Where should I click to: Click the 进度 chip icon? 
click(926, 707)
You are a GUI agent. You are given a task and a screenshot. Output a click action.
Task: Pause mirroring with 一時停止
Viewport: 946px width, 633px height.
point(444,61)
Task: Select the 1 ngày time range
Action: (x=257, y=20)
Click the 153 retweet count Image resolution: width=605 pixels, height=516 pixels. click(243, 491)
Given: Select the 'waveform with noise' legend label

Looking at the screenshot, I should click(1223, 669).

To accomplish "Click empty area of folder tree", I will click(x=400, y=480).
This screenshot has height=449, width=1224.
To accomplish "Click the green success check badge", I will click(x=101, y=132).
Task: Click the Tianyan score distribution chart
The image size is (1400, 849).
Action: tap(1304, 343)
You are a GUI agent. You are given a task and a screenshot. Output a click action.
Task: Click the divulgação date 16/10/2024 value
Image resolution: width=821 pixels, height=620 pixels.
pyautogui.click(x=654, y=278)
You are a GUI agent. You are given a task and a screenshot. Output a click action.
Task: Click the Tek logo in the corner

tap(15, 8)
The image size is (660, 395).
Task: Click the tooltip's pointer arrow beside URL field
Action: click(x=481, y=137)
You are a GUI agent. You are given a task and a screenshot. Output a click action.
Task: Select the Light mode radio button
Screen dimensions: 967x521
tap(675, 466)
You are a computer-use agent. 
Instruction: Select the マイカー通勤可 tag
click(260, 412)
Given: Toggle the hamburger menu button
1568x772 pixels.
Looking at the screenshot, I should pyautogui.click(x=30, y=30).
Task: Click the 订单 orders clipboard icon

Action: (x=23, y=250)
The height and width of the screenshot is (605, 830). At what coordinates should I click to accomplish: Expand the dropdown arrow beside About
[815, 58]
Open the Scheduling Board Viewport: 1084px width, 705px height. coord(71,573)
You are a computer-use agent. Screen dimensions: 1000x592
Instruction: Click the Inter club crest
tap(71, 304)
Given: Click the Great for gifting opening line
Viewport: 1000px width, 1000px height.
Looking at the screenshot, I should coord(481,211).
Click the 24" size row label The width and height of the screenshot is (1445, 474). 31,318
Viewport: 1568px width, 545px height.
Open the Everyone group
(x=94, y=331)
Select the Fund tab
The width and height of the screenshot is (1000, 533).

------

**LAVORO DA SVOLGERE:** Per favore, ricopia parola per parola tutte le voci riportate qui sopra.

**ESITO ESERCIZIO:**
Where should I click to: Click the 进度 chip icon? 
click(926, 707)
You are a GUI agent. You are given a task and a screenshot. Output a click action.
Task: Pause mirroring with 一時停止
Viewport: 946px width, 633px height.
point(444,61)
Task: Select the 1 ngày time range
Action: (x=257, y=20)
Click the 153 retweet count Image resolution: width=605 pixels, height=516 pixels. click(243, 491)
Given: Select the 'waveform with noise' legend label

Looking at the screenshot, I should click(1223, 669).

To accomplish "Click empty area of folder tree", I will click(x=400, y=480).
This screenshot has height=449, width=1224.
To accomplish "Click the green success check badge", I will click(x=101, y=132).
Task: Click the Tianyan score distribution chart
The image size is (1400, 849).
Action: tap(1304, 343)
You are a GUI agent. You are given a task and a screenshot. Output a click action.
Task: Click the divulgação date 16/10/2024 value
Image resolution: width=821 pixels, height=620 pixels.
pyautogui.click(x=654, y=278)
You are a GUI agent. You are given a task and a screenshot. Output a click action.
Task: Click the Tek logo in the corner

tap(15, 8)
The image size is (660, 395).
Task: Click the tooltip's pointer arrow beside URL field
Action: click(x=481, y=137)
You are a GUI agent. You are given a task and a screenshot. Output a click action.
Task: Select the Light mode radio button
Screen dimensions: 967x521
tap(675, 466)
You are a computer-use agent. 
Instruction: Select the マイカー通勤可 tag
click(260, 412)
Given: Toggle the hamburger menu button
1568x772 pixels.
Looking at the screenshot, I should pyautogui.click(x=30, y=30).
Task: Click the 订单 orders clipboard icon

Action: (x=23, y=250)
The height and width of the screenshot is (605, 830). At what coordinates should I click to accomplish: Expand the dropdown arrow beside About
[815, 58]
Open the Scheduling Board Viewport: 1084px width, 705px height. coord(71,573)
You are a computer-use agent. Screen dimensions: 1000x592
Instruction: Click the Inter club crest
tap(71, 304)
Given: Click the Great for gifting opening line
Viewport: 1000px width, 1000px height.
Looking at the screenshot, I should coord(481,211).
Click the 24" size row label The width and height of the screenshot is (1445, 474). 31,318
Viewport: 1568px width, 545px height.
Open the Everyone group
(x=94, y=331)
Select the Fund tab
The width and height of the screenshot is (1000, 533).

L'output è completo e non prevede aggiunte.